NOTES TO CONSOLIDATED FINANCIAL STATEMENTS

 

1. BUSINESS AND ORGANIZATION

Trex Company, Inc. (together with its subsidiaries, the “Company”), a Delaware corporation, was incorporated on September 4, 1998. The Company manufactures and distributes wood/plastic composite products primarily for residential and commercial decking and railing applications. The majority of our products are manufactured in a proprietary process that combines waste wood fibers and reclaimed polyethylene (“PE material”). The Company operates in one business segment.

 

2. CHANGE IN METHOD OF ACCOUNTING FOR INVENTORY VALUATION

Effective December 31, 2010, the Company elected to change its method of valuing inventory from the LIFO Specific Goods method using the average purchase price method to determine current cost (“LIFO Specific Goods”) to the LIFO Link Chain method using the most recent acquisition price method to determine current cost (“LIFO Link Chain”). The Company believes that the LIFO Link Chain method of inventory valuation is preferable as the LIFO Link Chain costing method provides a better matching of current costs with current revenues and is more practicable as it improves the efficiency of our reporting process. The Company determined that it is impracticable to determine the cumulative effect of applying this change retrospectively because complete records of inventory purchases are no longer available for all prior periods. Sufficient information exists to apply LIFO Link Chain beginning January 1, 2007. As such, the new method has been applied retrospectively to January 1, 2007 and comparative financial statements of prior years have been adjusted to give effect to the new method. The following financial statement captions for fiscal years 2008 and 2009 were affected by the change in accounting principle.

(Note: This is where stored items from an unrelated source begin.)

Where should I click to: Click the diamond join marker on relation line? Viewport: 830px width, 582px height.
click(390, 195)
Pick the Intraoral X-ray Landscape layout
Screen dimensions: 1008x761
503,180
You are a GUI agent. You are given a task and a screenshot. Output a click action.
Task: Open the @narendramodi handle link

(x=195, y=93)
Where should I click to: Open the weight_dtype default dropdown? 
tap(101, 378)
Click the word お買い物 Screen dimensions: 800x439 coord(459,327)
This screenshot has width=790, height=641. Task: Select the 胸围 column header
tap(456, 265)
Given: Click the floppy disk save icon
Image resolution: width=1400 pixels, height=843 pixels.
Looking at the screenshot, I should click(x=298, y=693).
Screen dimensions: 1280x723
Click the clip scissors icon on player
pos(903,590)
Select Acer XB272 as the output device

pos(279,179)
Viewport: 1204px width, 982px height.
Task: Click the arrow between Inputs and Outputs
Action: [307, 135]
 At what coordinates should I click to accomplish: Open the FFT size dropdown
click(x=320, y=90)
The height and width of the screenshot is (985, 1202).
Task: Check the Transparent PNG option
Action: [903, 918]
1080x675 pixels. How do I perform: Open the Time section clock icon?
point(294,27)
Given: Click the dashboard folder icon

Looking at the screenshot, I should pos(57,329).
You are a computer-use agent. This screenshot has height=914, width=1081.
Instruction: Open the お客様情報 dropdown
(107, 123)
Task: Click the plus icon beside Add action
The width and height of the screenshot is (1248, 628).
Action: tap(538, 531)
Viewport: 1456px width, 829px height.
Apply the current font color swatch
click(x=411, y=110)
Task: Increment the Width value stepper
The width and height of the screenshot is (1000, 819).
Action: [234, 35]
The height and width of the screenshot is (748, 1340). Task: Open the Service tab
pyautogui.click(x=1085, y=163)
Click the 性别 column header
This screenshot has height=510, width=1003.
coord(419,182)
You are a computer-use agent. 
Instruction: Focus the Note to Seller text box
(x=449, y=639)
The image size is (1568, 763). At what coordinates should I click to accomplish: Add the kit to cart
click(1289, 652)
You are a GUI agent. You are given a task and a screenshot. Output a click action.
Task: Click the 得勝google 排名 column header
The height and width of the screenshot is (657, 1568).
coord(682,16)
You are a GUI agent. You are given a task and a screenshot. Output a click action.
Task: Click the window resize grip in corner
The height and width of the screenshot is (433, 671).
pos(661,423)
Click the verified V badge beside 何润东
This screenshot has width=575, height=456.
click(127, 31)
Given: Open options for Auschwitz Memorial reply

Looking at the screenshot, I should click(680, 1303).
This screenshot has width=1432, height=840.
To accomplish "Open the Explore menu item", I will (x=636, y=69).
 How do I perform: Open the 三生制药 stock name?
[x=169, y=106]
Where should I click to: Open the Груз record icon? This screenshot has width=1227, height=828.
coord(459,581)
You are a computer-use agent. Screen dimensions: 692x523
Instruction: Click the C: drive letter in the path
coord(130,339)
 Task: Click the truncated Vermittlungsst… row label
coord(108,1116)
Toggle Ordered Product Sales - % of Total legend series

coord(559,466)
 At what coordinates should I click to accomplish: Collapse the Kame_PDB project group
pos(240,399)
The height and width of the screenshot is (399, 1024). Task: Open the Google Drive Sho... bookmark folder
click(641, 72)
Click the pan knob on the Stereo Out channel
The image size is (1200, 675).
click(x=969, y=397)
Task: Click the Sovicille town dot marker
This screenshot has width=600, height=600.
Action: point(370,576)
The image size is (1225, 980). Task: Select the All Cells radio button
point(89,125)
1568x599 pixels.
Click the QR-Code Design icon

CONSOLIDATED BALANCE SHEET

December 31, 2009

(In thousands)

 

     As Previously
Reported
     Effect of Change in
Accounting Principle
    As Adjusted  

ASSETS

       

Current assets:

       

Inventories

   $ 45,485       $ (15,381   $ 30,104   

Deferred income taxes

     —           3,465        3,465   

Total current assets

     106,571         (11,916     94,655   

Total assets

     256,459         (11,916     244,543   

LIABILITIES AND STOCKHOLDERS’ EQUITY

       

Current liabilities:

       

Deferred income taxes

     485         (485     —     

Total current liabilities

     45,926         (485     45,441   

Deferred income taxes

     1,925         3,950        5,875   

Total liabilities

     130,880         3,465        134,345   

Stockholders’ equity:

       

Retained earnings

     29,493         (15,381     14,112   

Total stockholders’ equity

     125,579         (15,381     110,198   

Total liabilities and stockholders’ equity

   $ 256,459       $ (11,916   $ 244,543   

The income tax effects of the change in accounting principle presented above include the impact of the change in the allocation of the Company’s valuation allowance between current and long-term deferred tax balances.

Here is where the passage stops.